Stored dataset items

>>>

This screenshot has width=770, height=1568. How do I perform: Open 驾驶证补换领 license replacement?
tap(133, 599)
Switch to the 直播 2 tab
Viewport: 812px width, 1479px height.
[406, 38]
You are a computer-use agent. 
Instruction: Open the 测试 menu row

<<<
>>>

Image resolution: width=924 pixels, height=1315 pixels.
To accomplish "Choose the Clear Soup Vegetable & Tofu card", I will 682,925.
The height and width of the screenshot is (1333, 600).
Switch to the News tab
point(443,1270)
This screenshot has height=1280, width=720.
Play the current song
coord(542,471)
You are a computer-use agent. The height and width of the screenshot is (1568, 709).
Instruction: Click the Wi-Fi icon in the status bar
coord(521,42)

<<<

| Description of the task |
Revise the part of the data that opens with the line containing "Image resolution: width=924" and closes with the line containing "coord(521,42)", replacing "Instruction" with "Directive" and leaving everything else unchanged.

| Expected answer |
Image resolution: width=924 pixels, height=1315 pixels.
To accomplish "Choose the Clear Soup Vegetable & Tofu card", I will 682,925.
The height and width of the screenshot is (1333, 600).
Switch to the News tab
point(443,1270)
This screenshot has height=1280, width=720.
Play the current song
coord(542,471)
You are a computer-use agent. The height and width of the screenshot is (1568, 709).
Directive: Click the Wi-Fi icon in the status bar
coord(521,42)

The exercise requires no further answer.